Can You Ever Forgive Me?

REVIEW: Yours insincerley…. Melissa McCarthy puts her stamp on the role of author-turned-forger Lee Israel in this love letter to New York.

Whatever happened to New York movies? Is it the films that have changed or the place itself? Can You Ever Forgive Me? is a reminder of a genre and a place that seems to have almost vanished: one of smart-ass intellectuals in seedy Manhattan apartments, passing their time in giant wood-panelled bookshops – ones that are doing so well they’re prepared to hand over hundreds of dollars in cash for celebrity letters of dubious provenance.

Here is a film that is set in 1991 but could just as easily have been made thirty years earlier, when dramas about the desperate lives of those on the city’s fringes could genuinely result in big box office. It has the heft of those New Hollywood movies too: witty dialogue, flawed characters and enough confidence in its own audience to not have to spell out every element of subtext. It says a lot about the state of the modern movie business that Marielle Heller’s film hasn’t received the nod for either Best Director or Best Picture at the Oscars; in its place Peter Farrelly’s dubious and didactic Green Book.

But what can you expect of an institution that gave Forrest Gump the big gong over Pulp Fiction? Even if there’s only room for one nostalgic fact-based drama in the awards season short-lists, this is the one to see.

I don’t know if the real Lee Israel was such an ornery old bitch who ‘liked cats a lot more than people,’ but McCarthy isn’t afraid to play her that way.

Melissa McCarthy plays Lee Israel, a biographer who once topped the New York Times bestsellers list but is now facing hard times. Israel is alcoholic and splenetic: in the opening scene we see her lose her day job as a copyeditor, not only for drinking whisky at her desk, but for telling her boss to go fuck himself when he asks her to stop.

Israel can’t catch a break: nobody is interested in publishing her work; her agent avoids her calls. She doesn’t help herself by displaying a complete lack of interpersonal skills – she’s more likely to steal your coat than to schmooze her way into a new contract when invited to a party for New York’s literary movers and shakers.

Faced with a sick cat, three month’s back rent and an apartment in dire need of repair, she attempts to raise cash by selling off some old memorabilia she’d acquired in the course of her work, the most lucrative of which turns out to be a framed letter from Katherine Hepburn. This covers some costs, and when Israel discovers another letter during her research into Vaudeville actress Fanny Brice, she steals it to sell, only this time adding her own little post-script – a personal aside that should increase its market value.

When this subterfuge goes well, it’s not long before Israel is forging letters wholesale, using her experience as a biographer to impersonate her favourite literary figures, among them Noel Coward and Dorothy Parker.

One of those films-they-just-don’t-make-anymore that they do occasionally still make.

She is aided and abetted by a drinking buddy, Jack Hock (Richard E Grant), a dandyish old soak of no fixed abode who, like her, is putting a brave face on living on his wits to barely manage getting by.
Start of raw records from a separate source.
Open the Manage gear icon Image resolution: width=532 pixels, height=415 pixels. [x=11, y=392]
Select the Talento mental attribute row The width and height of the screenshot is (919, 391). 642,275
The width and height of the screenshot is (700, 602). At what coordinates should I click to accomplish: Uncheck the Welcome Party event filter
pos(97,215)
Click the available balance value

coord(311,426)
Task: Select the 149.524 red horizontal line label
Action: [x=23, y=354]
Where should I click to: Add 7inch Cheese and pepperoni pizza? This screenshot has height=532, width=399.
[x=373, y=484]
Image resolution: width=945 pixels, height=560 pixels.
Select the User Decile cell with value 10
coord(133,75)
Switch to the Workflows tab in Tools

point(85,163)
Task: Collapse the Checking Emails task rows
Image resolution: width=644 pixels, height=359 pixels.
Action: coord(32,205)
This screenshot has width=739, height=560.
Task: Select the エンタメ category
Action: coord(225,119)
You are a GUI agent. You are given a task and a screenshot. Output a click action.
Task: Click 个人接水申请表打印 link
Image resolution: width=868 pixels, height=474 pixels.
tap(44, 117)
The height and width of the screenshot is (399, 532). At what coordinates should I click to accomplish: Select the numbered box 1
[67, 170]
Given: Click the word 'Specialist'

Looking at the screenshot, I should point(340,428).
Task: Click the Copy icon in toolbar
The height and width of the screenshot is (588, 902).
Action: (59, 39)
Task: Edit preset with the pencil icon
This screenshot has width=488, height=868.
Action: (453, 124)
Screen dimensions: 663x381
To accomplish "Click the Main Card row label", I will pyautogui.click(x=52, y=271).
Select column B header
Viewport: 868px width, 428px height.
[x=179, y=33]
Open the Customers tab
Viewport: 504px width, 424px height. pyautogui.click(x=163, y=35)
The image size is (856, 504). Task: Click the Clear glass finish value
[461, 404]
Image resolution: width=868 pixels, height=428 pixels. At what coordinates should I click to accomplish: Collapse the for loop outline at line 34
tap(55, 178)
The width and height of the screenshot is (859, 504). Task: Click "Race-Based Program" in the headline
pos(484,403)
Grant is lively and touching as the dissolute Hock, and much has been made of his long-deserved Oscar nomination, but this is McCarthy’s film. I don’t know if the real Lee Israel was such an ornery old bitch who ‘liked cats a lot more than people,’ but McCarthy isn’t afraid to play her that way. A lesser work would have turned her into a twinkly old rogue; McCarthy’s maintains Israel’s abrasive and misanthropic qualities, and yet underpins them with a certain wry vulnerability: you like her anyway. It’s a shrewd piece of casting, after all, variations on this persona have been McCarthy’s stock-in-trade through dozens of broad comedies, but it’s fascinating to see her adapt this shtick to the demands of a straightforward drama.

The film was shot in six weeks on a limited budget, and although clever use is made of a small cast and limited locations, certain elements betray the smallness of the production. While Israel and Hock dominate, not much room is left for the supporting characters, although Anna Deavere Smith makes the most of her one scene as Israel’s former girlfriend, and Dolly Wells is touching as the naive bookshop owner who tries to connect with the author.

Meanwhile the scale of Israel’s fraud is slightly underplayed – in real-life she knocked up around 400 forgeries and her theft of genuine works from library archives was much more extensive. This explains the FBI’s subsequent involvement, which seems like overkill in the film – and was she really so foolish as to to only ever rinse the same two or three bookshops?

Nevertheless these are minor gripes. Can You Ever Forgive Me is a warm, smart, bleakly funny work and also, with its lovingly photographed shots of the Manhattan skyline and the interiors of its surviving bookstores, a (genuine) love letter to New York. One of those films-they-just-don’t-make-anymore that they do occasionally still make.